O advogado G.R*, conhece na prática a importância desse cuidado. Aos 75 anos, ele sofreu um pequeno desmaio em sua fazenda. Quando se consultou, foi diagnosticado com uma mielodisplasia, distúrbio que acomete a produção e o amadurecimento das células da medula. Graças ao transplante e ao apoio recebido, alcançou a cura.

“Comecei com uma quimioterapia que não surtiu os resultados esperados. Então, apareceu a oportunidade de fazer um transplante de medula óssea. Depois dos exames e de termos encontrado um doador, fizemos o procedimento. Foi muito trabalhoso e cauteloso, por conta da minha idade”, relembra.

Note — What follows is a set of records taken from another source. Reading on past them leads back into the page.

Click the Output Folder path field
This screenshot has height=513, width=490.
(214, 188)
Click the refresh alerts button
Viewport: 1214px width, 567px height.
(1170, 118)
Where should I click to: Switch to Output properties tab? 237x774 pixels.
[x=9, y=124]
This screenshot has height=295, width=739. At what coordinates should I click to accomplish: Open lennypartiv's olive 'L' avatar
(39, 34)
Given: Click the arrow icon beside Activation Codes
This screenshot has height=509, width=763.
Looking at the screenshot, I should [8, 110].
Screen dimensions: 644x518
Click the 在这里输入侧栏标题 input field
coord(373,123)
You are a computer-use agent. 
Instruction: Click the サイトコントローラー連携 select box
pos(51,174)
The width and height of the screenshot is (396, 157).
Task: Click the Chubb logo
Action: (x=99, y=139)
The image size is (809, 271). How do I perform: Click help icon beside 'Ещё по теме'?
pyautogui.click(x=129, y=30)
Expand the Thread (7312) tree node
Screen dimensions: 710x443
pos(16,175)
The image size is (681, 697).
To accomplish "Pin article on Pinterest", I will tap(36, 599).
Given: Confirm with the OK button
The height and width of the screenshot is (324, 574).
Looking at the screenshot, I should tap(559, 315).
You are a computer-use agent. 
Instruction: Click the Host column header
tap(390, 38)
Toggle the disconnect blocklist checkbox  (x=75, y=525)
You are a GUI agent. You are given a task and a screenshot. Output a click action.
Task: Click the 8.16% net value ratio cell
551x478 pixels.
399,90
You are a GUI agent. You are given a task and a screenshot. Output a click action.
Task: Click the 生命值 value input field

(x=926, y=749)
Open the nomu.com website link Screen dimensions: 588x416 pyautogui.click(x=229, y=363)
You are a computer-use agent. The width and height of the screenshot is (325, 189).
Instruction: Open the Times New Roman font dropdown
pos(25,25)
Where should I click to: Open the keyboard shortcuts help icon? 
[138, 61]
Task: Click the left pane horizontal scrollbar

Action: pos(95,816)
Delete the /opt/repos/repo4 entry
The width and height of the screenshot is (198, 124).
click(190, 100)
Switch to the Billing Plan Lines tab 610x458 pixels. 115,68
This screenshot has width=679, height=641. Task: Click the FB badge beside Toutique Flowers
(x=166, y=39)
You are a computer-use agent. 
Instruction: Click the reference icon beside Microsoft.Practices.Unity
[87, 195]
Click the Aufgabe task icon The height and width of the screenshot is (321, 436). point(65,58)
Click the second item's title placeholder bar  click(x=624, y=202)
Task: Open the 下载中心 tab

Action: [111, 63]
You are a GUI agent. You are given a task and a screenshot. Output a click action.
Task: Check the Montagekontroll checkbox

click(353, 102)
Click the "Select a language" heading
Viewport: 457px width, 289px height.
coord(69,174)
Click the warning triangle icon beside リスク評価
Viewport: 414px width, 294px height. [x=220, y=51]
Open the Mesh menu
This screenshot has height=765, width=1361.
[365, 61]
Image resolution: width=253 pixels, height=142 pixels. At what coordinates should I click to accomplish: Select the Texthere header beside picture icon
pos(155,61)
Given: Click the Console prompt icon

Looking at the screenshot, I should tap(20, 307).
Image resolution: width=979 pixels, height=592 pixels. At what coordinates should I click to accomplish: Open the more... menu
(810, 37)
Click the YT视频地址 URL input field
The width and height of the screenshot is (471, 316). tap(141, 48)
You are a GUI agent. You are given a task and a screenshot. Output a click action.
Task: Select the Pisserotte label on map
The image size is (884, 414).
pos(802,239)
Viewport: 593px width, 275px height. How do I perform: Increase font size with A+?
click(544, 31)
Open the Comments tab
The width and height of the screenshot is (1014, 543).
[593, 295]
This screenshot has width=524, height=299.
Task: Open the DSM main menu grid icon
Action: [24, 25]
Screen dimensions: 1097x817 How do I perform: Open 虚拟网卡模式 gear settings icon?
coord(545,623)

Segundo ele, receber o apoio de familiares e amigos, assim como dos profissionais de saúde, permitiu que sua esperança se mantivesse sempre firme, apesar dos momentos difíceis – especialmente no período de isolamento, com grande consumo de medicação e de fisioterapia.

O paciente J.L* também faz parte dos pacientes que venceram o câncer. Diagnosticado com Síndrome de Sézary, um linfoma cutâneo de células T, ele recorda que o primeiro sintoma da enfermidade foram as intensas coceiras pelo corpo.

“Tiraram a medula do meu filho e, no mesmo dia, fizeram uma transfusão. A partir disso, eu tive que esperar um tempo, até acontecer o que os médicos chamam de pega da medula”, diz. A “pega” marca o momento em que a medula já consegue produzir sozinha as células do sangue em quantidades suficientes", comenta. “Foram 15 dias de suspense e em que eu senti muita dor, o que é uma coisa normal após o transplante de medula, mas depois, finalmente, recebi a notícia de que o procedimento havia funcionado", destaca.